WASHINGTON (JTA) — Walking along the dimly lit corridors of the U.S. Holocaust Memorial Museum, the liberators peered at black-and-white photographs and listened to tour guides detail events that many had witnessed as young men in the armed forces.
The relative quiet was a sharp contrast to the flurry of flash bulbs set off moments earlier in the museum lobby as photographers jockeyed to shoot the best picture of U.S. Gen. David Petraeus handing out commemorative medals to the 120 Americans whose divisions freed concentration camps throughout Germany and Austria in the waning months of World War II.
Norman Smith of Albion, Neb., served in the 101st Airborne Division, and later the 82nd, from 1943 to 1946, and guarded the Landsberg Prison in Germany at the end of the war.
“The same place where Hitler wrote ‘Mein Kampf,’ ” he said from his wheelchair.
Smith carried with him pictorial histories of his division and regiment to donate to the museum’s archives.
Stories and pictorials like Smith’s were preserved during the special gathering, the largest of liberators ever at the Holocaust museum, on April 14-15 as part of the Days of Remembrance observed April 11-18. This year’s theme was “Stories of Freedom: What You Do Matters.”
Petraeus, who heads the Central Command covering the Middle East and Central Asia, saluted the liberators in his keynote address in the Capitol Rotunda on April 15, marking the museum’s annual Holocaust commemoration.
“As we remember the victims and survivors today, we also remember and honor the American soldiers who liberated the survivors of the camps 65 years ago,” Petraeus said. “We salute once again the thousands upon thousands of Americans who donned the uniform, freed a continent, and then saved those who survived the living hell of the concentration camps.”
Troops displaying the colors of the units that liberated the camps is traditionally part of the commemoration, so the aged liberators on April 15 rose to recognize their units as they were announced. Some, assisted by their children, gripped their wheelchair arms.
“This event was significant for two reasons because it marked 65 years since the liberation and it may be one of the last times we can have a group of liberators at the museum,” said Neil Newman, who has been giving tours of the museum for five years. “It really gave us a chance to honor the liberators and hear their stories.”
As Newman guided the veterans and their family members through the permanent exhibit, he focused on the role of the liberator.

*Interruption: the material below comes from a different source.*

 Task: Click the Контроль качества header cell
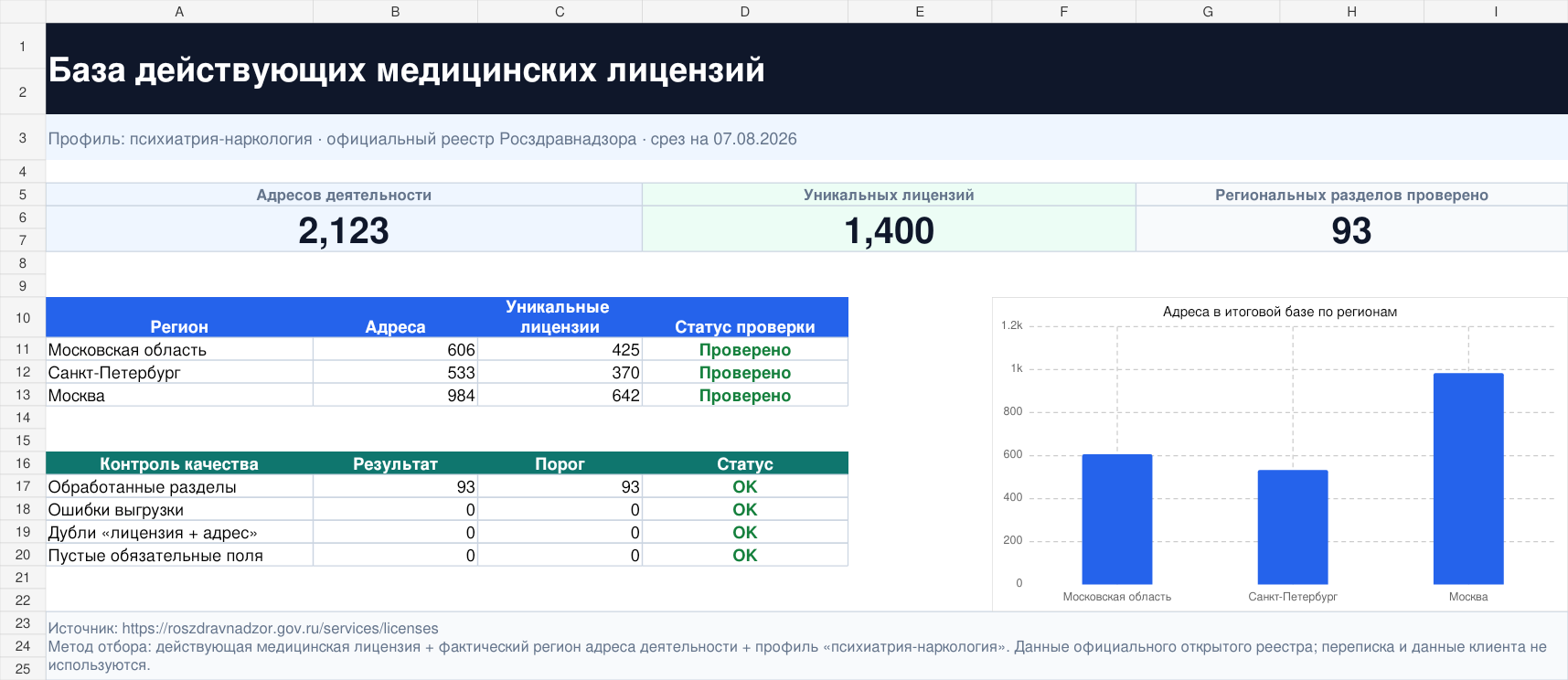click(179, 463)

But it was inside a railroad car that Hilbert Margol, a Jewish-American veteran from Atlanta, felt the greatest emotion.
“I was stationed with light artillery supporting the [42nd] infantry company,” Margol said. “We were riding down the road on a fire mission, fired a few rounds, when a jeep driver said that he saw a strange camp on the other side of the road. My twin brother and I went to see the camp.”
What Margol and his twin brother, Howard, saw was the main entrance to Dachau.

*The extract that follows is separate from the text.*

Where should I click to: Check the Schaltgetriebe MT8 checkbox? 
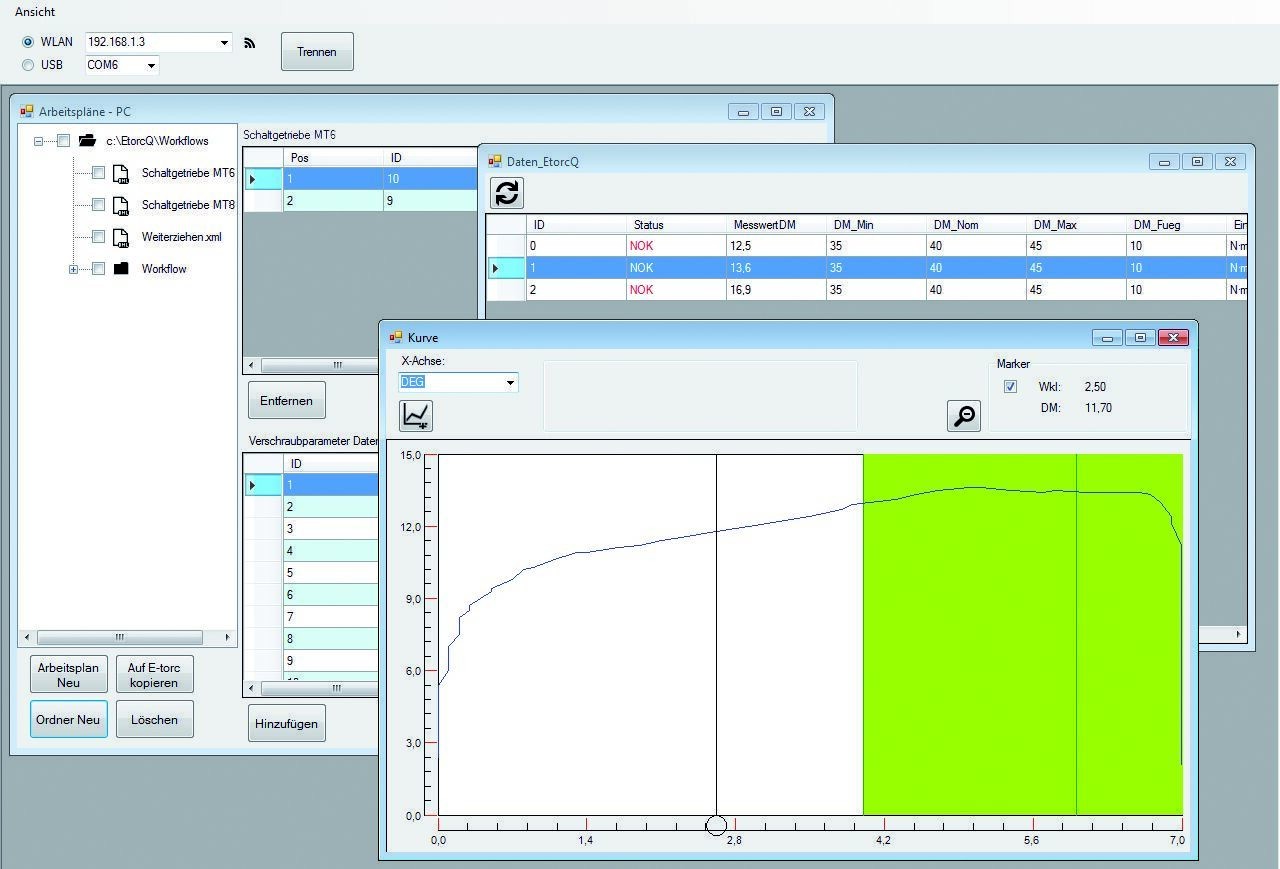coord(98,205)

“My most vivid memory was of a railroad boxcar on a track by the main entrance,” he recalled. “The sliding doors were open and we could see deceased bodies piled up.”
Margol learned years later that the bodies had been inside the car for 2 1/2 weeks. There was only one survivor.
With a brownie box camera, Howard Margol snapped a picture of the boxcar, which is now part of the museum’s archives.
Emerging from the darkness the liberators were led to the memorial hall, where candles flickered in honor of the victims and those who died securing the freedom of the survivors.